Gary still has not forgotten the shot that ended his last NCAA tournament run in 2010. Seen above.
“A lot of teams lose during the year, but you can’t lose during the tournament,” Williams said. The last one that really hurt was the Michigan State game in 2010.”
“You over that one yet?” Czaban asked.
“Nope,” Gary said. “Never will be. Never will be. The thing about that game, Vasquez scored 10 points in the last minute and 5 seconds of that game. We went up twice in the last 20 seconds. They hit a jump shot from right in front of Izzo as Izzo’s calling timeout. You can see it on the tape. Ok, that was the first one.
“[Then] Vasquez scores to put us up one, they go down again, we get ‘em on the sideline, we’ve got ‘em trapped pretty good over there. They throw it to the top of the circle, the kid’s running in. Big kid, [Delvon Roe], can’t shoot for Michigan State, ducks. And it goes right to [Korie Lucious], the guard. And he sticks it. And they throw [him] off the team the next year. A year too late, you know?
“But see here’s the thing, if you throw the ball to a kid that’s one year old, he won’t catch it, but he’ll try to catch it with his hands. This kid DUCKS. Nobody ducks when you throw a ball.”
“How did that big dummy know to duck?” Czaban asked.
“He didn’t,” Williams said. “He didn’t want the ball. That was all. I mean, it was incredible. We should have stolen that pass, though. We had a guy in position to steal that, and he just kind of locked up.”
Well, watch the clip above. I’m not sure how many of these things were accurate, but it’s a great story.
Cole Field House
A listener asked Gary whether he’d have preferred to stay in Cole Field House instead of moving to Comcast Center.
“If I had one game to play, to win, I’d play it in Cole Field House,” Williams said. “They could have re-did Cole, but it would have cost very close to a new place like Comcast.
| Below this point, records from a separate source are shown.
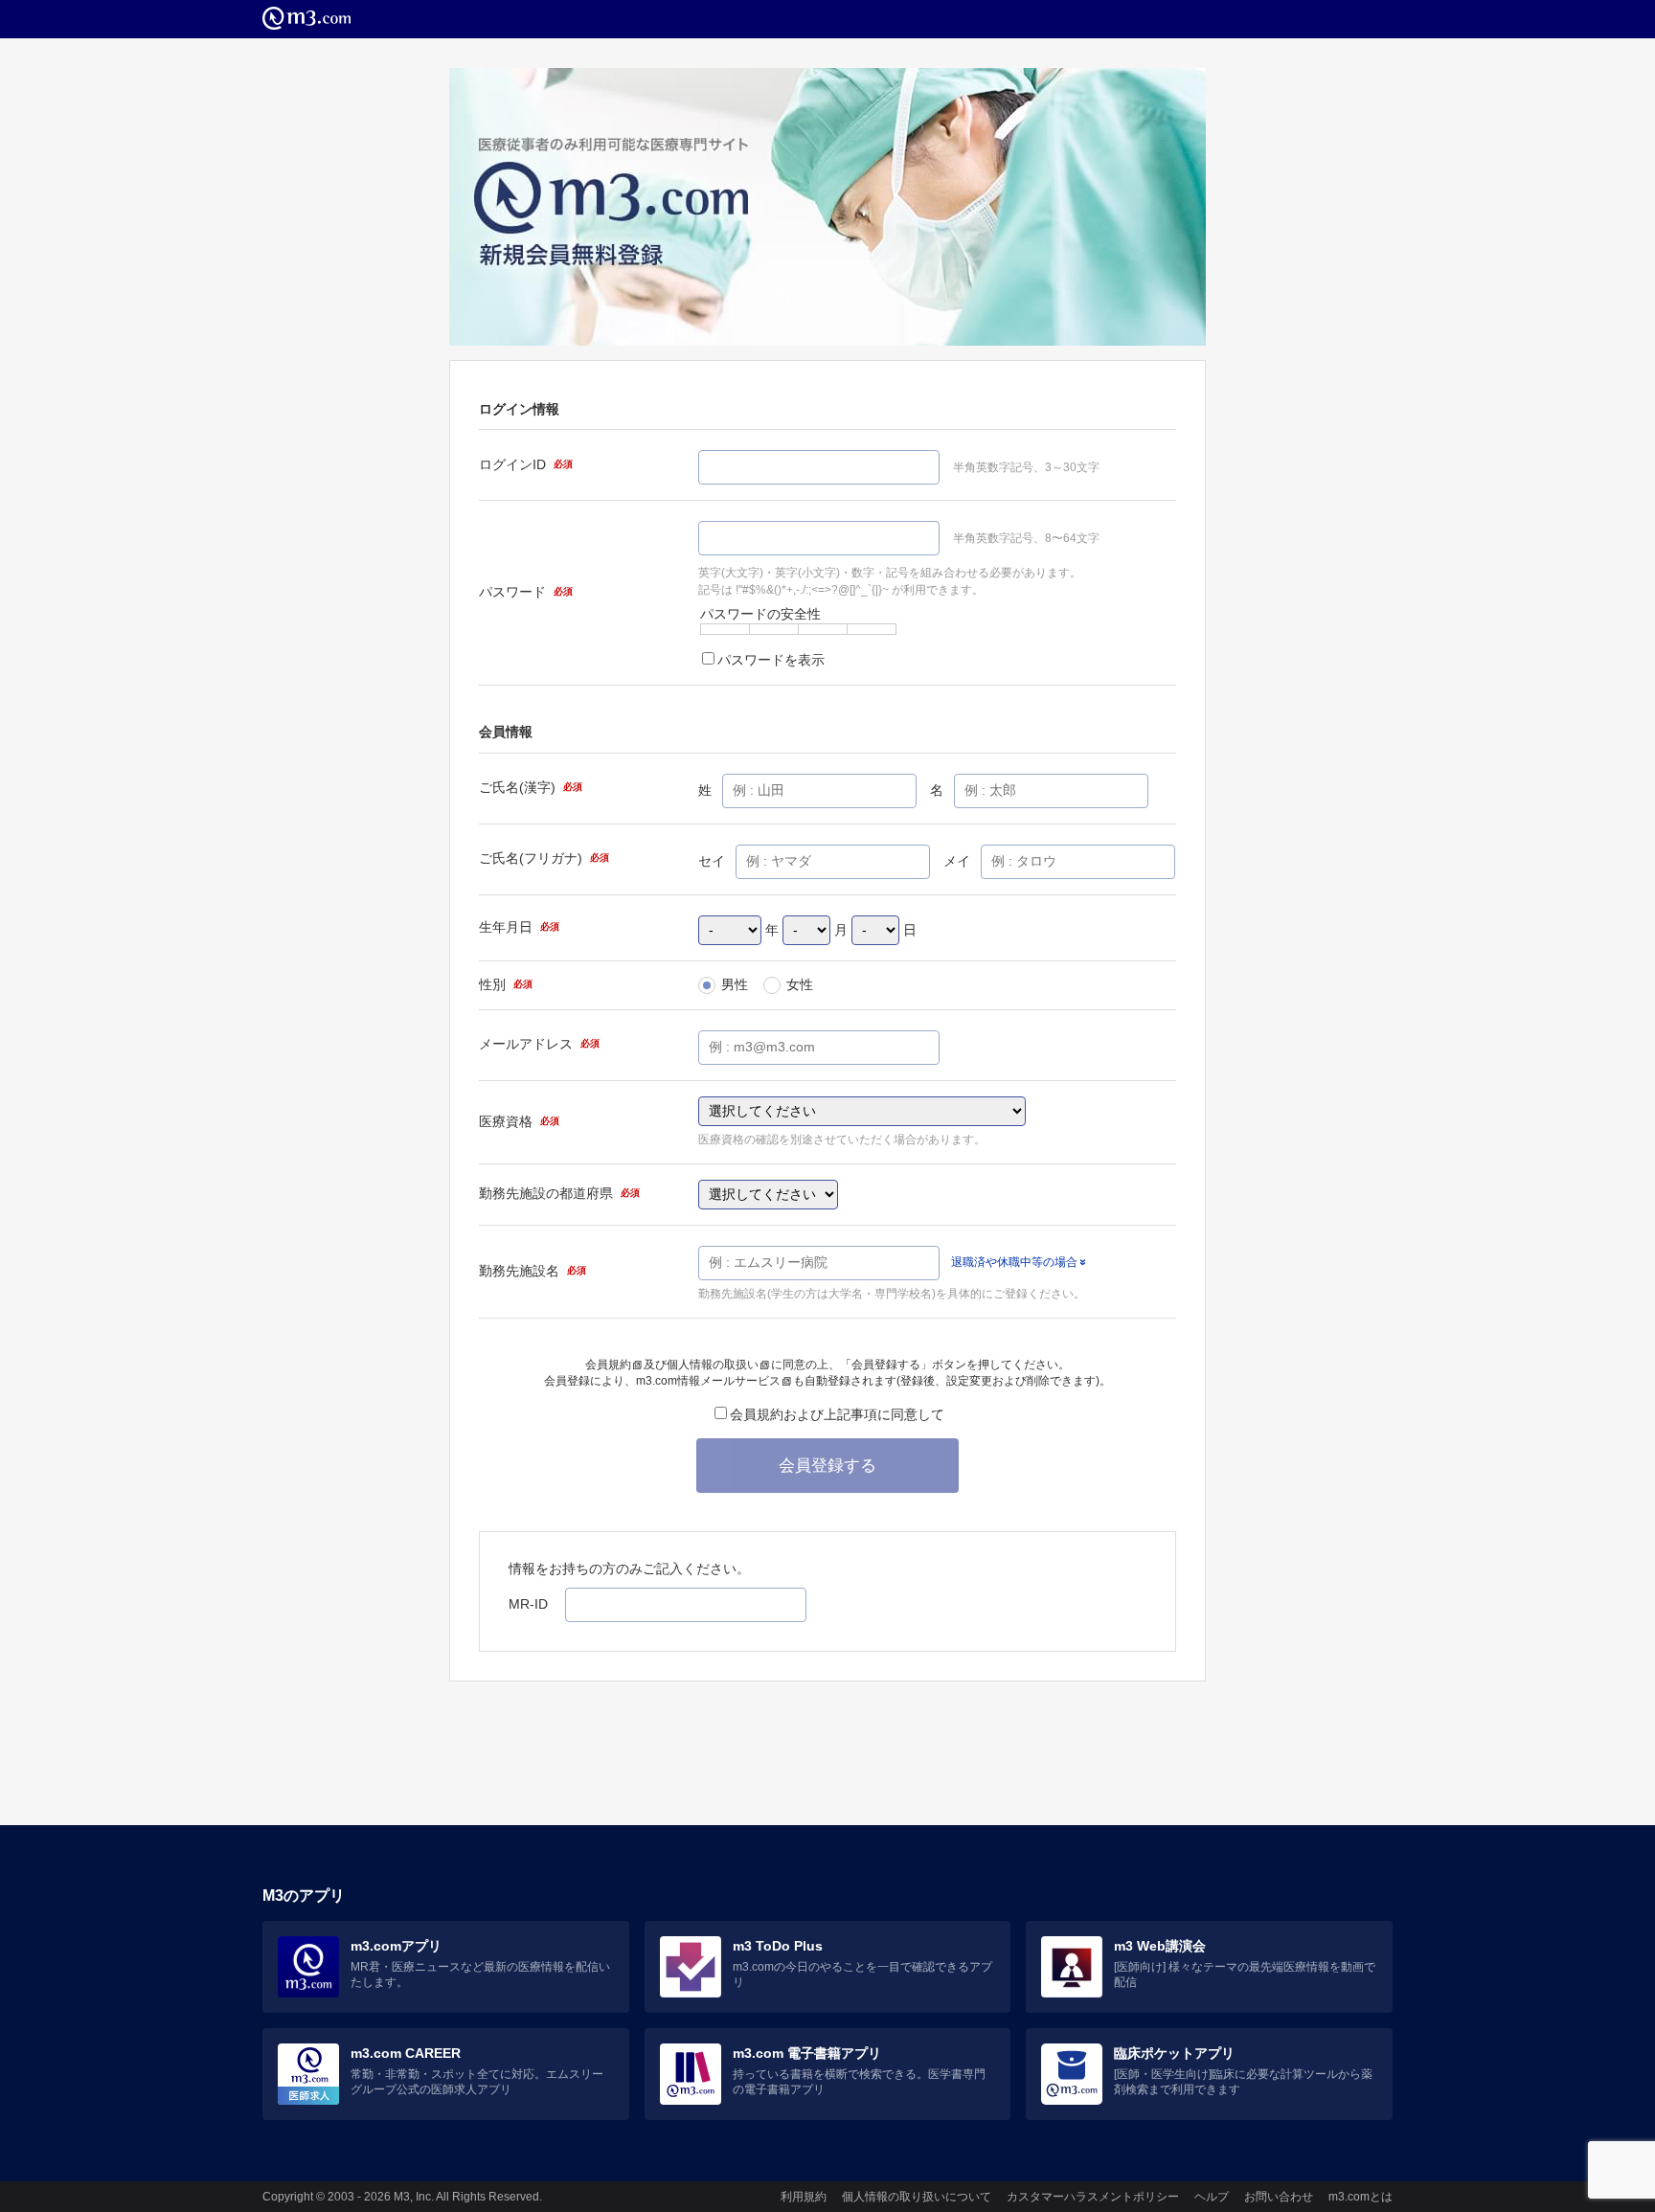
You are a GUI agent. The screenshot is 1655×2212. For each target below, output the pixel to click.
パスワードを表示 (771, 659)
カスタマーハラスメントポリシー (1093, 2196)
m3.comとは (1360, 2196)
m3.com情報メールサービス (708, 1381)
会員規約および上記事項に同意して (837, 1414)
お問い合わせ (1278, 2196)
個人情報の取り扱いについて (916, 2196)
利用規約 (804, 2196)
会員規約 (608, 1364)
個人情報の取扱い (713, 1364)
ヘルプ (1211, 2196)
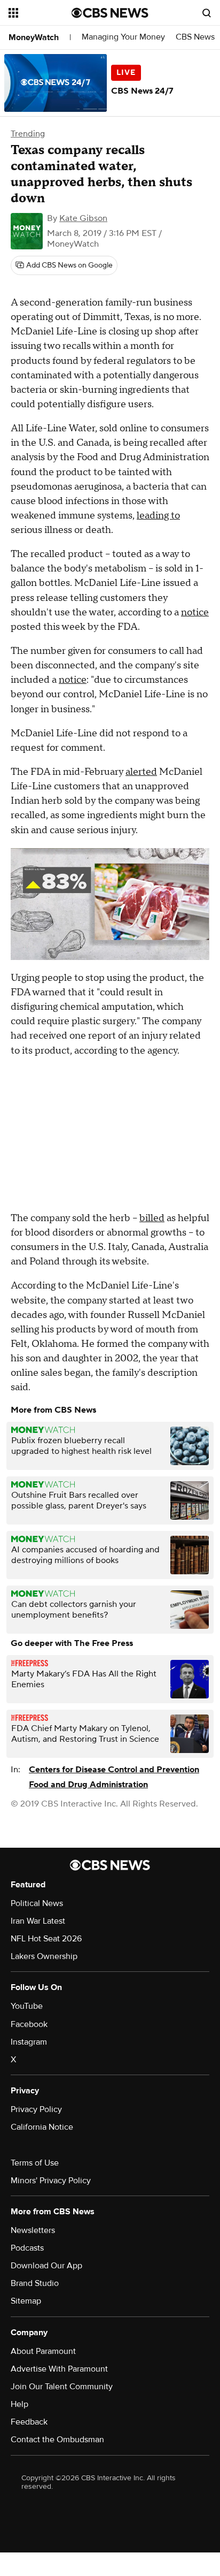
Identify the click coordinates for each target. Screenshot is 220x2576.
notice (195, 612)
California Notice (42, 2127)
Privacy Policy (36, 2109)
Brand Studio (35, 2283)
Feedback (29, 2422)
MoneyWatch (34, 37)
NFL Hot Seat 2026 (46, 1938)
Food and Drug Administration (88, 1784)
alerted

And for the future of the school, for the athletic department, it was the right move to go to Comcast.”
Recruiting Kevin Durant
Czaban asked Williams for a quick review of Maryland’s chance of landing several high-profile local kids who went elsewhere, starting with Durant.
“Not close, to be honest,” Williams said. “He was in Comcast Center shooting when he was in 9th grade, so we knew him. He’s not physical now, but back then he was really skinny. You knew if he just matured a little bit, he was gonna be great, because he had skills....He was gonna be great. We tried.”
“Beasley was interesting. There was a whole process there where he went to Kansas State. The thing when you look at that, I understand a guy going away from home to go to school, you just want to get out of the area, but not to see a campus before you decide to go there...”
“Carmelo we recruited. I was in Towson Catholic’s office with Mike Daniels the coach and Carmelo, when Carmelo was 15 years old, and he told me how much he wanted to go to the University of Maryland. So we recruited him. The next year he left Towson Catholic, went to Oak Hill Academy and decided to go to Syracuse.”
“We got him. No, Tamir had a great story. It was a story that everybody wanted to happen. It was one of those things, wouldn’t it be nice if....But then he played in the summer time, and he just wasn’t that good. He wasn’t a 5-star. And every kid he played against in the summer time — where’s Jewish Jordan, let me have a piece of him.”
Czaban asked Williams how he’d have handled the off-the-backboard dunk JaVale McGee broke out last week.
“Take him out of the game,” Gary said. “Right away. Just take him out. The sub would be up there. As he threw the ball on the glass, if I was good, I’d have the sub moving by then. Even before the dunk.
“I’d tell him that you have to learn to respect the game. The game is played a certain way by the great teams, the great players that ever played the game, and that’s current, and that’s going way back. And you have to be like that if you expect to be a great player or a great team.”